I certainly haven’t camped everywhere, but I’ve explored a number of countries on my bicycle: Egypt and Sudan in northern Africa; Chile and Argentina at the tip of South America; Laos, Cambodia, and Vietnam in Southeast Asia; and my home country, the United States. I’m also a voracious reader of bike travel stories and the founder of bikesleepbike.com, so I have wild camped all over the world vicariously through other travelers. In this post I’ll discuss whether wild camping is a good idea, and how to do it safely, comfortably, and responsibly.

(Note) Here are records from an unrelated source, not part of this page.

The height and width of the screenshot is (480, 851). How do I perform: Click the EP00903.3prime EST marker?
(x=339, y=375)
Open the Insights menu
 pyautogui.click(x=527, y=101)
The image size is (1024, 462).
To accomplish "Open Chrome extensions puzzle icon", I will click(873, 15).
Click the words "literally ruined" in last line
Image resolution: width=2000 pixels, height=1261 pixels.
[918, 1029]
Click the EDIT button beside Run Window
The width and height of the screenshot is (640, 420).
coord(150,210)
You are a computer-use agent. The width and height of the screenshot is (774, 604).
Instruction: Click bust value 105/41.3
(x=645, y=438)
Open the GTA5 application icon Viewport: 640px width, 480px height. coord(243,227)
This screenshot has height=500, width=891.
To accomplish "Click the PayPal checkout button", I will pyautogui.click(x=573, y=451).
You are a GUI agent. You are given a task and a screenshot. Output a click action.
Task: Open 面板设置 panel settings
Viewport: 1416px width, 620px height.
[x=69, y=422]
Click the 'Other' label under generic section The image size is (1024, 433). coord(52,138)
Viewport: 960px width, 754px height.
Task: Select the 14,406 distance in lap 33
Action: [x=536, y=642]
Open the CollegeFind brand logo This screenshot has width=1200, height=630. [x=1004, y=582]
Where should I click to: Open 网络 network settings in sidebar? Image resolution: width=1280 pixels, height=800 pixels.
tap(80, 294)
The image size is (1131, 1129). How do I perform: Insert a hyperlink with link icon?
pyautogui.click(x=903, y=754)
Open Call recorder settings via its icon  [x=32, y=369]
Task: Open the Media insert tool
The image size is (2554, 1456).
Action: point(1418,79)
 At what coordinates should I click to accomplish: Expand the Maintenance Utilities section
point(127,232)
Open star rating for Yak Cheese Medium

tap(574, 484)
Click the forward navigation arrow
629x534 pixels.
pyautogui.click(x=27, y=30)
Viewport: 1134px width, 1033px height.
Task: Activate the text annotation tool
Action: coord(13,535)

(View of Como, Colorado from tent @Alissa Bell)
Is wild camping legal?
The legal status of wild camping depends on the country you’re in and the type of land you’re moving through. For example, Norway’s famous “right to roam” allows travelers to camp for one night on any uncultivated land even if it’s privately owned. When you cycle in the United States, on the other hand, you will find intimidating “No Trespassing” signs at the edges of private land, but there are large tracts of public land where travelers can camp legally anywhere.
Besides legality, there’s also the question of cultural norms. Rules may say one thing, but in practice you may find a different set of expectations among local people. When riding in an unfamiliar country it’s best to be cautious until you’ve figured out the local attitude toward camping, and to ask locals for their advice on finding campsites.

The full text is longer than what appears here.